──────── Data section
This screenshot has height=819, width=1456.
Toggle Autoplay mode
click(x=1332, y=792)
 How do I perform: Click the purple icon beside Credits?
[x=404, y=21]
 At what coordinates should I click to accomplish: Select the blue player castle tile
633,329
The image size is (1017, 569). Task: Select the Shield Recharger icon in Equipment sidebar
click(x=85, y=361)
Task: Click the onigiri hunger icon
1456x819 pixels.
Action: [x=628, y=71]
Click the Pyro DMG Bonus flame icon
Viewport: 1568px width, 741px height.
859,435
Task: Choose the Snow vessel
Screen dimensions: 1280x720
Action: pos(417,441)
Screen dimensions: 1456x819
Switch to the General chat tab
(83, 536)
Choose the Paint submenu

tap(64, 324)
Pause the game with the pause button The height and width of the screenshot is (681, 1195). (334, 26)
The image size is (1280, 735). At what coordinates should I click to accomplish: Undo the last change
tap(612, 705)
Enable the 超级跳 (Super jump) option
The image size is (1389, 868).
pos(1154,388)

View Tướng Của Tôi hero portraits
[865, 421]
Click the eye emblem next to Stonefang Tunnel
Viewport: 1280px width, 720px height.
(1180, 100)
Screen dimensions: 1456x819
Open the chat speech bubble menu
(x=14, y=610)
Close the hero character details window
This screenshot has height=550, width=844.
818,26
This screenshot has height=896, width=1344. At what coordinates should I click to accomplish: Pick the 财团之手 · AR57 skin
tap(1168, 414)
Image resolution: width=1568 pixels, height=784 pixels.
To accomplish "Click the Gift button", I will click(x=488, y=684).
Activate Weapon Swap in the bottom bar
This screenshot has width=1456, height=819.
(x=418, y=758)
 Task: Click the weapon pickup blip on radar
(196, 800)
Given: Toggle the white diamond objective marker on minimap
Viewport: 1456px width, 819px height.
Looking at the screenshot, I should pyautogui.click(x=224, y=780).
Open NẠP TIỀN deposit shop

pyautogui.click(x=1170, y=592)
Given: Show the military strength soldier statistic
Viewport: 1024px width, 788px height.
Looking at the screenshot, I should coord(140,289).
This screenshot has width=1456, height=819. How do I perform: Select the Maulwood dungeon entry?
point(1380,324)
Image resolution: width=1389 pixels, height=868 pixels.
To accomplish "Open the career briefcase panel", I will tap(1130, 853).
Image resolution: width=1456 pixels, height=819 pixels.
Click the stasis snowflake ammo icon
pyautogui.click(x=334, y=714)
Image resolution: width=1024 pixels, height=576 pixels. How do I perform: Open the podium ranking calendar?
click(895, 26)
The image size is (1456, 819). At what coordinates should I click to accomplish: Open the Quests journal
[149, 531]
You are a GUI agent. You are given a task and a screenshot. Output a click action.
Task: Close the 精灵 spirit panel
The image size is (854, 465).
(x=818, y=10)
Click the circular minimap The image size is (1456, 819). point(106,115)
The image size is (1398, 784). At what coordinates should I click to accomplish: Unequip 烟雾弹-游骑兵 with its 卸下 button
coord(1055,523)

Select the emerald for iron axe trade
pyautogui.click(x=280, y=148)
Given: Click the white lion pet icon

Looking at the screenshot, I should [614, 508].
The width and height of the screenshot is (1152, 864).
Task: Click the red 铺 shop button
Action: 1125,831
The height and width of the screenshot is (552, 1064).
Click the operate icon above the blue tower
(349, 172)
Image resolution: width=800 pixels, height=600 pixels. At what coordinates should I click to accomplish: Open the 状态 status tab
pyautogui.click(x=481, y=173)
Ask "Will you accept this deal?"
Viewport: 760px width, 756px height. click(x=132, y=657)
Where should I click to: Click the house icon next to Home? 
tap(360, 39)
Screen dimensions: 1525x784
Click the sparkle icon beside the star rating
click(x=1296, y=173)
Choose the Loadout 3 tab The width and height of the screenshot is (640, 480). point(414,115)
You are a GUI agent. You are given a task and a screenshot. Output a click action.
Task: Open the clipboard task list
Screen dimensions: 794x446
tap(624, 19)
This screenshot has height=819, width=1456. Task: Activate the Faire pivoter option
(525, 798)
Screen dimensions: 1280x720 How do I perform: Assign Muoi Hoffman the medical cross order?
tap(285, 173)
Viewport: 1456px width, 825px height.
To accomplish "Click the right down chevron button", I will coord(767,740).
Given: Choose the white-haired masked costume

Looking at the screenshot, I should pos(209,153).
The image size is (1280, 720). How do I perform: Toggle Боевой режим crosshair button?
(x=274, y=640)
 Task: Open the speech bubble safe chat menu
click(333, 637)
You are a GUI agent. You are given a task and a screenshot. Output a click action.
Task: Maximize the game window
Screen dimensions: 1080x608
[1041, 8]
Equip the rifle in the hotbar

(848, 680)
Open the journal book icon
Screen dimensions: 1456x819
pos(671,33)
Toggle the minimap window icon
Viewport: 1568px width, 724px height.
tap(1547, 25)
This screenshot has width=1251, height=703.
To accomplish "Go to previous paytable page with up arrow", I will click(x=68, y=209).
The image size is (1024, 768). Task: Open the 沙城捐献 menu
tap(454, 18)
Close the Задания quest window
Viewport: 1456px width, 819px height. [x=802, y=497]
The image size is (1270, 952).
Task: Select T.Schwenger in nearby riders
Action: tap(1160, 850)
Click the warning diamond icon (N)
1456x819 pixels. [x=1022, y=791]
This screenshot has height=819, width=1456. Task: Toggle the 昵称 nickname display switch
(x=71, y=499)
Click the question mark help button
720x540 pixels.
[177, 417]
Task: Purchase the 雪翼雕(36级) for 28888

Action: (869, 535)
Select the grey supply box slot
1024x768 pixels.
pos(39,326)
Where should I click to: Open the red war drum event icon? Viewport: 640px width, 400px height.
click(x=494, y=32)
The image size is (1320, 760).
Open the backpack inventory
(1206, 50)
────────────────
### What is being asked
Can you rewrite the items from the line with "Task: Click the onigiri hunger icon" through the line with "Action: pos(417,441)", both included, keeping every other line unchanged but increasing each coordinate in the answers by 126?

### Full response
Task: Click the onigiri hunger icon
1456x819 pixels.
Action: [x=754, y=197]
Click the Pyro DMG Bonus flame icon
Viewport: 1568px width, 741px height.
985,561
Task: Choose the Snow vessel
Screen dimensions: 1280x720
Action: pos(543,567)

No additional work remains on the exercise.